Start of Block

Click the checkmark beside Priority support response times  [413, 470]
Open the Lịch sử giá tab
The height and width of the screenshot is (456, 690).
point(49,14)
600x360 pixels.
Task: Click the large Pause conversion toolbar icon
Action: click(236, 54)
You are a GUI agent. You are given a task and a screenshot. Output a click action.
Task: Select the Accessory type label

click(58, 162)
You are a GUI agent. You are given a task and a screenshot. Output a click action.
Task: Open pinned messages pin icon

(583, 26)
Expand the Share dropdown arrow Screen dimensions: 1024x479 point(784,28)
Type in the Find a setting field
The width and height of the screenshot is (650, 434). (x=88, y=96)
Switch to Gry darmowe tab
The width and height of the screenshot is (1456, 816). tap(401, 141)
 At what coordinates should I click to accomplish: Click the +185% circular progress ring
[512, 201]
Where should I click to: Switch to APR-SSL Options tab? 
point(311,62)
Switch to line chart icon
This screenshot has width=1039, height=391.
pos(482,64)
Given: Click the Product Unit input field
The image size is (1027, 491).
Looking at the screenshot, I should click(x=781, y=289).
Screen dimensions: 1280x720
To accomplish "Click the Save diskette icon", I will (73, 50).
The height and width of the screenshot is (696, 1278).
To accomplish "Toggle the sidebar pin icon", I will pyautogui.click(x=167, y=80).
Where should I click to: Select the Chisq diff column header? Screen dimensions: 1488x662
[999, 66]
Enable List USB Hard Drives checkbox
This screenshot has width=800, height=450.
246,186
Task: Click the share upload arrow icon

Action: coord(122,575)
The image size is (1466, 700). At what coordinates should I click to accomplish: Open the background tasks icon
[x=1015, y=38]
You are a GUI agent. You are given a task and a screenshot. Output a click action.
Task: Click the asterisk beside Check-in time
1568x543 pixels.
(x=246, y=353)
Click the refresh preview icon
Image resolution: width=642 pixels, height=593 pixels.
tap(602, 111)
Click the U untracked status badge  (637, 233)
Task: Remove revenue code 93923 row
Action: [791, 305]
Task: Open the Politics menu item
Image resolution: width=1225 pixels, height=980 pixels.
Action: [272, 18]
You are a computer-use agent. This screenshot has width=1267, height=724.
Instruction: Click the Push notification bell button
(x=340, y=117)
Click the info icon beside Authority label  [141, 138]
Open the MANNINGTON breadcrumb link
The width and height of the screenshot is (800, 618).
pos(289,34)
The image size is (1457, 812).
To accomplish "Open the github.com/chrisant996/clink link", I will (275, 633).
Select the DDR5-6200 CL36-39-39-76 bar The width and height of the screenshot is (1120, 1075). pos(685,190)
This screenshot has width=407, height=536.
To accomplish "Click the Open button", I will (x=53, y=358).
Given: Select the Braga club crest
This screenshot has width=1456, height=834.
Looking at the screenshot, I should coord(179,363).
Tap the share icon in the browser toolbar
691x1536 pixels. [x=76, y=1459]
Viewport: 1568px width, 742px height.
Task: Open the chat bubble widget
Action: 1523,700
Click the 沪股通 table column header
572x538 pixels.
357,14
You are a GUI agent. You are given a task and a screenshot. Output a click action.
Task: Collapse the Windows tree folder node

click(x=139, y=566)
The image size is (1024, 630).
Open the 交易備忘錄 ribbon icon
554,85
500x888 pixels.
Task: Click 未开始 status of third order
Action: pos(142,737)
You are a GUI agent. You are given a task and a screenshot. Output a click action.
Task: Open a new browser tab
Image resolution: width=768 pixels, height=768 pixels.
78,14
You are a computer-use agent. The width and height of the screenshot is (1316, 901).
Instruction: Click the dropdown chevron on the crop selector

End of Block

▶ **PROBLEM TO WORK ON**
Please state only the number of lines above that hold the string "dropdown".

▶ **RESPONSE**
2